目標を定めれば、今、為すべきことが分かります。目標に近づくための日々の努力。それは「今の自分を変える」努力です。
そうした努力を積み重ねた結果には当人が築き上げた尊い価値があり、それは決してその後の他人による低い評価で損なわれるものではありません。「評価」とはオーディションやコンクール、時によっては入社試験etc(エトセトラ)、要するに他の立場から放たれるもののことです。
もちろん受ける評価は当人にとってみれば、その後の人生を左右しかねない一大事ではあります。しかし自らの思惑が届かないところのものですから、こう覚悟を決めるべきだと私は学生たちに説きます。「評価と価値は違う」「評価を受けなくても、努力して築き上げてきた自分の価値が下がるものではない」。

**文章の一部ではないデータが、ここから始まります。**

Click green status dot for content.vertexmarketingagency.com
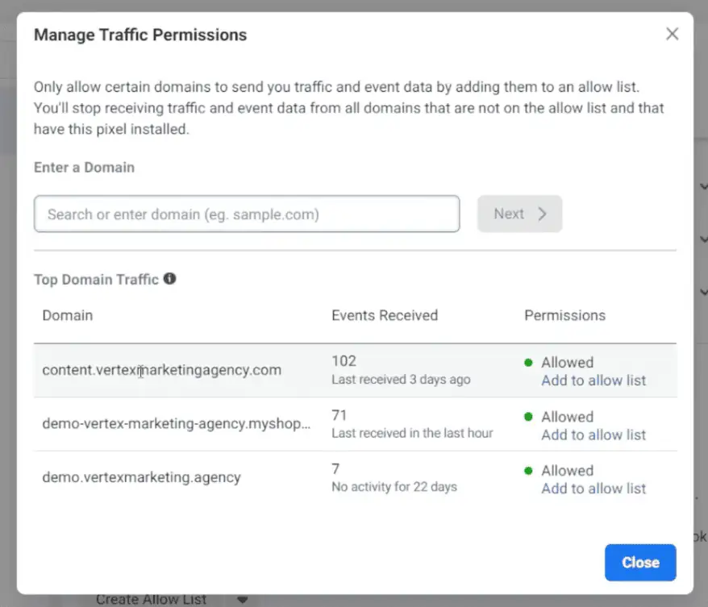 click(528, 363)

学生たちが2年間努力をし、自らの価値を高め卒業していく姿に私は毎年心から拍手を送ります。もちろん今年も。

そして我々教員。
毎年新たに送り出す卒業生の背中を見て、我々は自らに問うことになります。「この指導で本当に良かったのか? もっと別な指導があったのではないのか?」
指導に技術が必要なことは言うまでもないこと。しかし心なき技術は虚しいし、さりとて技術なき指導は愚昧となります。真(まこと)、指導は難しい。

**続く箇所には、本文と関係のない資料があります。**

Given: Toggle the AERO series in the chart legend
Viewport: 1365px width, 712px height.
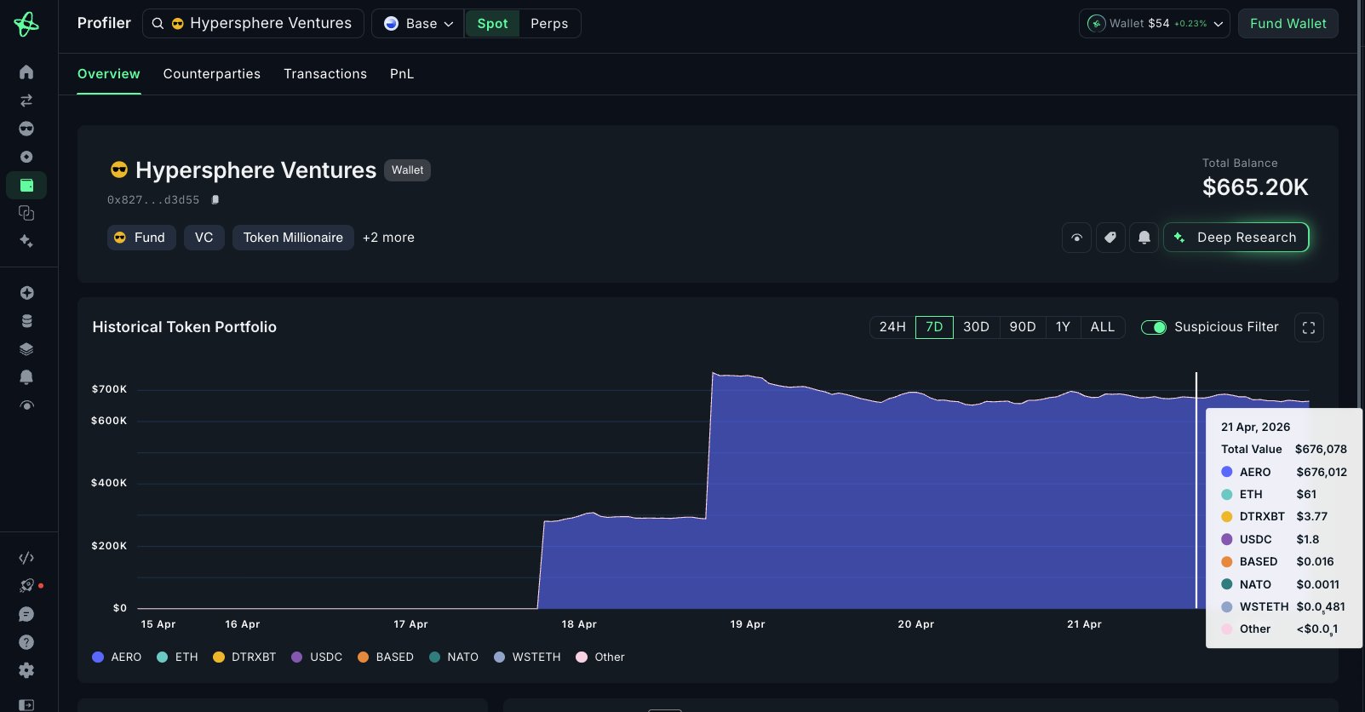Looking at the screenshot, I should coord(117,657).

このように、毎年度末に行うDAIONミュージカル公演は、学生の卒業公演という位置づけながらも、我々教員が自らを省みる機会でもあるのです。
さて、今日の公演、ご来場の皆様の目に学生たちはどのように映るのでしょう。
「DAIONミュージカル第9回公演 湖底のブラームス」にお越しくださり、誠にありがとうございました。